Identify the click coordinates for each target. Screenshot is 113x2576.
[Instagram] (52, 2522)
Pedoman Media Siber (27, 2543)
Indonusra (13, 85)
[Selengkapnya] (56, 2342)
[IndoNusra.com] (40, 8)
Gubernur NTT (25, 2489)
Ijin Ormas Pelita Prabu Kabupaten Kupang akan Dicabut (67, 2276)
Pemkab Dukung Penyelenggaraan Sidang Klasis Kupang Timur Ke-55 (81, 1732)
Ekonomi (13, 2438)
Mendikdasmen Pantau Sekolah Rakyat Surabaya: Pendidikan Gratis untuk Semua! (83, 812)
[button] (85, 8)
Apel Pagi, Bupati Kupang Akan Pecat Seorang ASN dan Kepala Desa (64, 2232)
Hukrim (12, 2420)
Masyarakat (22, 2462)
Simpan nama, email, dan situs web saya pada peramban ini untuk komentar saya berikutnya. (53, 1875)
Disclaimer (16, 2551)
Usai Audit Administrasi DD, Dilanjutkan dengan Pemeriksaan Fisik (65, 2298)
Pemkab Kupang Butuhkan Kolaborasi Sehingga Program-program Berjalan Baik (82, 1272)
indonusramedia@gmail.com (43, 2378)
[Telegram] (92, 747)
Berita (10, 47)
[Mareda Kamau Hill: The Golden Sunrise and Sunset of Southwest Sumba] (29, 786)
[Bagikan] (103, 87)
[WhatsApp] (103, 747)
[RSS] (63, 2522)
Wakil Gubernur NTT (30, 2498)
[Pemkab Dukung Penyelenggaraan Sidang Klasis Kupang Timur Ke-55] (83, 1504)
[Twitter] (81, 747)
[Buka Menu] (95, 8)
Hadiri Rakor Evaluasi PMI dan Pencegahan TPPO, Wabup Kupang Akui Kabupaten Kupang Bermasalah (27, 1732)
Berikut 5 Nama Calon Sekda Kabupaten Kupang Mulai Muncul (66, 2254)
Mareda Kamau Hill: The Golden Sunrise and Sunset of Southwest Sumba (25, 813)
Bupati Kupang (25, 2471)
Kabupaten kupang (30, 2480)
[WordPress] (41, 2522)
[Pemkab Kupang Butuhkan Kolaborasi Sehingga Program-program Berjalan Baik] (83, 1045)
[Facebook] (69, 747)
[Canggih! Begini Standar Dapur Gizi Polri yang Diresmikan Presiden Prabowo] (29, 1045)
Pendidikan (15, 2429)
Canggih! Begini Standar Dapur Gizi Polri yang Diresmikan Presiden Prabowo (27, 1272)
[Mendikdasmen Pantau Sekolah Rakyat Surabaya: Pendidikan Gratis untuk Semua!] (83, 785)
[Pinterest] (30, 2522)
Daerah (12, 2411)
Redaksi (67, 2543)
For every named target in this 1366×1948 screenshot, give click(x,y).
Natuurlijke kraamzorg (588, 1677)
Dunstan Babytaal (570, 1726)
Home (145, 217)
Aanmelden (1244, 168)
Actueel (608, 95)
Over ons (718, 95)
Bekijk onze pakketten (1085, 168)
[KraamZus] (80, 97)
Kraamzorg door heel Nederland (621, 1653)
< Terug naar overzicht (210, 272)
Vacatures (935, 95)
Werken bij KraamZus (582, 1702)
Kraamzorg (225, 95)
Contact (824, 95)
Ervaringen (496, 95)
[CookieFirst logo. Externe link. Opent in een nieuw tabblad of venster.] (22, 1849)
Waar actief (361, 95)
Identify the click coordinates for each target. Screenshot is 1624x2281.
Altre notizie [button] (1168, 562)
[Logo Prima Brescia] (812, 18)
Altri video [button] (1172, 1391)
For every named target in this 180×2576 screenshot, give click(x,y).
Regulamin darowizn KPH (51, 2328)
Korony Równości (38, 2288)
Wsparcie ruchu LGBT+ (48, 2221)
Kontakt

Your instructions – Output the material again, line for line.

Result for this task –
Identify the click coordinates for each target. Screenshot is 113x2576.
[Instagram] (52, 2522)
Pedoman Media Siber (27, 2543)
Indonusra (13, 85)
[Selengkapnya] (56, 2342)
[IndoNusra.com] (40, 8)
Gubernur NTT (25, 2489)
Ijin Ormas Pelita Prabu Kabupaten Kupang akan Dicabut (67, 2276)
Pemkab Dukung Penyelenggaraan Sidang Klasis Kupang Timur Ke-55 (81, 1732)
Ekonomi (13, 2438)
Mendikdasmen Pantau Sekolah Rakyat Surabaya: Pendidikan Gratis untuk Semua! (83, 812)
[button] (85, 8)
Apel Pagi, Bupati Kupang Akan Pecat Seorang ASN dan Kepala Desa (64, 2232)
Hukrim (12, 2420)
Masyarakat (22, 2462)
Simpan nama, email, dan situs web saya pada peramban ini untuk komentar saya berikutnya. (53, 1875)
Disclaimer (16, 2551)
Usai Audit Administrasi DD, Dilanjutkan dengan Pemeriksaan Fisik (65, 2298)
Pemkab Kupang Butuhkan Kolaborasi Sehingga Program-program Berjalan Baik (82, 1272)
indonusramedia@gmail.com (43, 2378)
[Telegram] (92, 747)
Berita (10, 47)
[Mareda Kamau Hill: The Golden Sunrise and Sunset of Southwest Sumba] (29, 786)
[Bagikan] (103, 87)
[WhatsApp] (103, 747)
[RSS] (63, 2522)
Wakil Gubernur NTT (30, 2498)
[Pemkab Dukung Penyelenggaraan Sidang Klasis Kupang Timur Ke-55] (83, 1504)
[Twitter] (81, 747)
[Buka Menu] (95, 8)
Hadiri Rakor Evaluasi PMI dan Pencegahan TPPO, Wabup Kupang Akui Kabupaten Kupang Bermasalah (27, 1732)
Berikut 5 Nama Calon Sekda Kabupaten Kupang Mulai Muncul (66, 2254)
Mareda Kamau Hill: The Golden Sunrise and Sunset of Southwest Sumba (25, 813)
Bupati Kupang (25, 2471)
Kabupaten kupang (30, 2480)
[WordPress] (41, 2522)
[Pemkab Kupang Butuhkan Kolaborasi Sehingga Program-program Berjalan Baik] (83, 1045)
[Facebook] (69, 747)
[Canggih! Begini Standar Dapur Gizi Polri yang Diresmikan Presiden Prabowo] (29, 1045)
Pendidikan (15, 2429)
Canggih! Begini Standar Dapur Gizi Polri yang Diresmikan Presiden Prabowo (27, 1272)
[Mendikdasmen Pantau Sekolah Rakyat Surabaya: Pendidikan Gratis untuk Semua!] (83, 785)
[Pinterest] (30, 2522)
Daerah (12, 2411)
Redaksi (67, 2543)
For every named target in this 1366×1948 screenshot, give click(x,y).
Natuurlijke kraamzorg (588, 1677)
Dunstan Babytaal (570, 1726)
Home (145, 217)
Aanmelden (1244, 168)
Actueel (608, 95)
Over ons (718, 95)
Bekijk onze pakketten (1085, 168)
[KraamZus] (80, 97)
Kraamzorg door heel Nederland (621, 1653)
< Terug naar overzicht (210, 272)
Vacatures (935, 95)
Werken bij KraamZus (582, 1702)
Kraamzorg (225, 95)
Contact (824, 95)
Ervaringen (496, 95)
[CookieFirst logo. Externe link. Opent in een nieuw tabblad of venster.] (22, 1849)
Waar actief (361, 95)
Identify the click coordinates for each target. Screenshot is 1624x2281.
Altre notizie [button] (1168, 562)
[Logo Prima Brescia] (812, 18)
Altri video [button] (1172, 1391)
For every named target in this 180×2576 screenshot, give click(x,y).
Regulamin darowizn KPH (51, 2328)
Korony Równości (38, 2288)
Wsparcie ruchu LGBT+ (48, 2221)
Kontakt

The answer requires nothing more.